Well mine sat between points number 1 & 2. I have always been a health freak. Dairy and gluten had never been my friend and that was way before it became a trending topic. However, I had always eaten meat. I never really thought about being vegetarian. Until just after my mum passed away.
When mum passed away in early 2014, point 2 literally smacked me in the face. The entire value and meaning of a life changed for me. But it didn’t happen immediately. It happened over a period of 6 months. First red meat went out, then chicken and finally seafood. The taste of eating an animal began to repulse me as much as the thought of it did. But the reason why it took six months was because of the nostalgic association with the special meals mum and I used to cook together. Unknowingly I internally fought with the want to hold onto the memories of my childhood vs my new view on the value of a life.
Unlike some vegans, there were no rules for me. I was guided by what my body wanted. It was like a process or physical cleanse I went through. In my head I gave myself the option of saying ‘if I want to whip up a steak with a creamy side sauce, then I will’. It never happened.
______________________________
### What to work on
(a) Please repeat the passage about becoming vegetarian from "Unlike some vegans, there" up to and including "It never happened.".
(b) In the passage about becoming vegetarian, which food was the last to go?

(Dataset entries)
______________________________
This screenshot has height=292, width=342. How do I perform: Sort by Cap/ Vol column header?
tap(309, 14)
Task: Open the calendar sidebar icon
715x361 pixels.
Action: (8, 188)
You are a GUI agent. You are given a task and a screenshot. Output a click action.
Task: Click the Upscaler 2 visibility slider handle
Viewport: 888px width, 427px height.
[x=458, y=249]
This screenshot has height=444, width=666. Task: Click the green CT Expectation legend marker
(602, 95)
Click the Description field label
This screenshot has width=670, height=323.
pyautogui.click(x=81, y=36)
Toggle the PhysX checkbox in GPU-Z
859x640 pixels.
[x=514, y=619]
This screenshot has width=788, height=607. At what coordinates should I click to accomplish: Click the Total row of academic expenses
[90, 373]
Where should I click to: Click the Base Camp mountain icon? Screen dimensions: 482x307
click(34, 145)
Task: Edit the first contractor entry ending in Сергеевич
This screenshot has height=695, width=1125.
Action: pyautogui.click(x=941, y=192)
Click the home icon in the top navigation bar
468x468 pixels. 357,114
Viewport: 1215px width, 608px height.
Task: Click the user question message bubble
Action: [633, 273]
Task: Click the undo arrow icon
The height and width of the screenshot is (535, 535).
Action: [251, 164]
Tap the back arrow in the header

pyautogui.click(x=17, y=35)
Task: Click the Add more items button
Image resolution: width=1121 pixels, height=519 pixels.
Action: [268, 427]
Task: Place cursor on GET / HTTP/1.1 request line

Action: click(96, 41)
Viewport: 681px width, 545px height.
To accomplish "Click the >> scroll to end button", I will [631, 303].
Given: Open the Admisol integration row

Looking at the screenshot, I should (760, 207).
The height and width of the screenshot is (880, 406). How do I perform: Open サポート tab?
______________________________
### Responses by task
(a)
Unlike some vegans, there were no rules for me. I was guided by what my body wanted. It was like a process or physical cleanse I went through. In my head I gave myself the option of saying ‘if I want to whip up a steak with a creamy side sauce, then I will’. It never happened.

(b) Seafood.